Causative and risk factors
Hirschsprung’s disease is a congenital disorder, it is present since birth. It occurs as a result of failure of the ganglion cells to develop in the specific portions of the bowel. Ganglion cells are special nerve cells innervating the colon, which help in peristalsis.
Hirschsprung’s disease can be inherited. Boys are more likely to develop this disorder.
Clinical presentation
All babies pass a characteristic black stool known as meconium within the first 2 days after birth. Failure to do so is the first sign of Hirschsprung’s disease. Due to constipation, the baby has a distended abdomen. They may start vomiting bile.
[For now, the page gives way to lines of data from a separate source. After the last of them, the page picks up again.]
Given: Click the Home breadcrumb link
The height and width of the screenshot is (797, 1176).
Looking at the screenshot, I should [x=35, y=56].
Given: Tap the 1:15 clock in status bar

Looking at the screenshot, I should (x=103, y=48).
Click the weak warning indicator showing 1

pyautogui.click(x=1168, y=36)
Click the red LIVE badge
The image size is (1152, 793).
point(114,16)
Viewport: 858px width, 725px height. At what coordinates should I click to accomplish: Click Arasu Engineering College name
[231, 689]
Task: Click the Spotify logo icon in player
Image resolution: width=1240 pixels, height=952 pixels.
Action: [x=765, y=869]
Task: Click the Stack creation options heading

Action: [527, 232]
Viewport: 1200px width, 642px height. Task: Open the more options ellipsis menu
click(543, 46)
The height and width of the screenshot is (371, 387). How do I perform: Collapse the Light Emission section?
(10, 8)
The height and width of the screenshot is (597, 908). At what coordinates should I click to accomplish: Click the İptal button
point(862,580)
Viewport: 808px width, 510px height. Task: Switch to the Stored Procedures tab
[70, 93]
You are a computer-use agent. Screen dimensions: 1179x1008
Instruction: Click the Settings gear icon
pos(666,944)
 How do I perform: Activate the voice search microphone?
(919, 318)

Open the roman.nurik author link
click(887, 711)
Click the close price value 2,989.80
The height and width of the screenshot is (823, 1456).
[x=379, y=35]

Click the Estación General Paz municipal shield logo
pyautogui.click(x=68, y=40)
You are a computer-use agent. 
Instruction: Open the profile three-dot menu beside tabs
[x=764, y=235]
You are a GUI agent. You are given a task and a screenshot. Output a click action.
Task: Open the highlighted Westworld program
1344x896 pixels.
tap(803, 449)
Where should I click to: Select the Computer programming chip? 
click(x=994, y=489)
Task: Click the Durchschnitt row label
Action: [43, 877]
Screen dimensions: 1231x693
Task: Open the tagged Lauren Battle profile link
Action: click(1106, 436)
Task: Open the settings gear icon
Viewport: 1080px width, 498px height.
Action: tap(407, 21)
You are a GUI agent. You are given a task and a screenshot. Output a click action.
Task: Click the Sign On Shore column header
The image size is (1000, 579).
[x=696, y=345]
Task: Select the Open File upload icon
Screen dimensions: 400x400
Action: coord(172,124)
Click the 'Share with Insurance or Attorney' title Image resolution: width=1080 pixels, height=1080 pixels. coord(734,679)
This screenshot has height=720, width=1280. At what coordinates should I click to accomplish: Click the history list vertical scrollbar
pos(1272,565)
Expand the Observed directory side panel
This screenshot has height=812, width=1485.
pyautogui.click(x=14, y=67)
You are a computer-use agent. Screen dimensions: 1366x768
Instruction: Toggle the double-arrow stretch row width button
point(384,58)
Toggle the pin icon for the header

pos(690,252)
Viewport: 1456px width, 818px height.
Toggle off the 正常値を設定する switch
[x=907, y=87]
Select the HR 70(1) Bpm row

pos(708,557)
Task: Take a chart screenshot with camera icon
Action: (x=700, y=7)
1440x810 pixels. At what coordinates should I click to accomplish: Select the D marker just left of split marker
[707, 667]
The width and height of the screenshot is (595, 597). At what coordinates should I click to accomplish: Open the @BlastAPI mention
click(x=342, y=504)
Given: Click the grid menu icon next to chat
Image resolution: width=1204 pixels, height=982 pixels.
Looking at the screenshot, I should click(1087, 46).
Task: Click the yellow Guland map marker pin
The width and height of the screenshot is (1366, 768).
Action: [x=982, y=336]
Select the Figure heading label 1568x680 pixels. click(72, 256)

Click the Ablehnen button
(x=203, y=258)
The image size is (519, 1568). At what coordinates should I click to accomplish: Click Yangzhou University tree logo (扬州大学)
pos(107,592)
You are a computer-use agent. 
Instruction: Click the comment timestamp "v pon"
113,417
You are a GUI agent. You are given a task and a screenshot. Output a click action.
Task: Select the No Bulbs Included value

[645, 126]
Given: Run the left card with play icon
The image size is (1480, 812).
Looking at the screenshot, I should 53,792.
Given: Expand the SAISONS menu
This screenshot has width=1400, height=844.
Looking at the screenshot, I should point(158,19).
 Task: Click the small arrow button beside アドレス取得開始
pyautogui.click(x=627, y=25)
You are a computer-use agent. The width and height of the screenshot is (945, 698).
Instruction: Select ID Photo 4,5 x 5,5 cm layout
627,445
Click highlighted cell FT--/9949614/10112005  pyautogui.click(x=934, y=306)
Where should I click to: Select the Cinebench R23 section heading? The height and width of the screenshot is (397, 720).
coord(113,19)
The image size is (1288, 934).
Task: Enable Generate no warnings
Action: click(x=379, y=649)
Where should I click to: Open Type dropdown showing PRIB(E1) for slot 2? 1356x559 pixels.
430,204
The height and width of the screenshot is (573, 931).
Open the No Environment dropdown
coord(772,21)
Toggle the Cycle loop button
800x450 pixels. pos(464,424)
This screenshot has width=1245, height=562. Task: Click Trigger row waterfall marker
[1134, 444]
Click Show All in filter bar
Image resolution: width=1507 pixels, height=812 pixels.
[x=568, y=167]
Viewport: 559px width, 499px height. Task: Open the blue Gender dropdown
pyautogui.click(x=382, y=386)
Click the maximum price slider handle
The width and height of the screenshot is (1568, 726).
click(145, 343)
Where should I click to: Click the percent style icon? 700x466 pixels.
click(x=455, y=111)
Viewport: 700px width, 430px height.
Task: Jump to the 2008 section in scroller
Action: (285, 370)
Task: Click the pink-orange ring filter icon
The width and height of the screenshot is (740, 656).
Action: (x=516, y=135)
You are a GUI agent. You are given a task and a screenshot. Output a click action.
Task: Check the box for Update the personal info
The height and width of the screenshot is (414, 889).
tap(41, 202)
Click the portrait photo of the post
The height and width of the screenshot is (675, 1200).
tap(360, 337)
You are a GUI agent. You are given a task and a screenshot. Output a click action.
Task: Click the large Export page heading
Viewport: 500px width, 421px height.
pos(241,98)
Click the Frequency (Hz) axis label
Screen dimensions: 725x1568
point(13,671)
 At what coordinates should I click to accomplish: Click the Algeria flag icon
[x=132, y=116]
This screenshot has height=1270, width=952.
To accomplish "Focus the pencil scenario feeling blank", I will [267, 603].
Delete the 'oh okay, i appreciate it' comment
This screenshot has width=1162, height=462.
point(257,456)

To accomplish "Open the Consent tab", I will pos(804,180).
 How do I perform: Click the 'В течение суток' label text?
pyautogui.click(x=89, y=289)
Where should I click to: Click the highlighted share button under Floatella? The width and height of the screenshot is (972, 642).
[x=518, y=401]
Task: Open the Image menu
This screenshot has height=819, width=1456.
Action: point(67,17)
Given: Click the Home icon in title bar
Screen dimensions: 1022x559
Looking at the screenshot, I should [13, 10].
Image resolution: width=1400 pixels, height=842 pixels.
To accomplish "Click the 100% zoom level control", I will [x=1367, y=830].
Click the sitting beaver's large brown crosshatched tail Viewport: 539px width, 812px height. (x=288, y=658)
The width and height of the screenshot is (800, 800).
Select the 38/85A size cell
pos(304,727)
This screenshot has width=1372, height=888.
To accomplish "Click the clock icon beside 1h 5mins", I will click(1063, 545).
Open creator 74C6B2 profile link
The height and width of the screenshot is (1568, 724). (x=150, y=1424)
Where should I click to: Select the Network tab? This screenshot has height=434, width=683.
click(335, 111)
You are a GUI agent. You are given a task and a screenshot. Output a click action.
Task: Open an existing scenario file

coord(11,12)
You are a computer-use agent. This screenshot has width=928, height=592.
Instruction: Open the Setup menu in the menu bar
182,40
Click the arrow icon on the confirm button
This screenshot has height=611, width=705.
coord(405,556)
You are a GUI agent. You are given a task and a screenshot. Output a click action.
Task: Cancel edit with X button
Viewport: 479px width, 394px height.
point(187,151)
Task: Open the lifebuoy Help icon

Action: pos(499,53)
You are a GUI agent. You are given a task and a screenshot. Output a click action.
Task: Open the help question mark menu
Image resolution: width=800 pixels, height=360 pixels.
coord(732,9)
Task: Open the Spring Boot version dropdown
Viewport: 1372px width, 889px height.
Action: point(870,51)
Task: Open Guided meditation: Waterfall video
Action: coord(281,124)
Sometimes the diagnosis of Hirschsprung’s disease is missed at birth. In such cases, the young child complains of abdominal pain, chronic constipation and a failure to gain weight.
Investigations
The diagnosis of Hirschsprung’s disease can be suspected on the basis of an X-ray of the bowel. Biopsy of the rectum or the affected segment helps to confirm the diagnosis.
Treatment
Surgery is the only mode of treatment. Surgery involves the excision of the affected portion of the bowel and reattachment of the healthy portion of the bowel to the anus.
If surgery is delayed due to some reason, bowel washings are carried out in order to evacuate the blocked stools.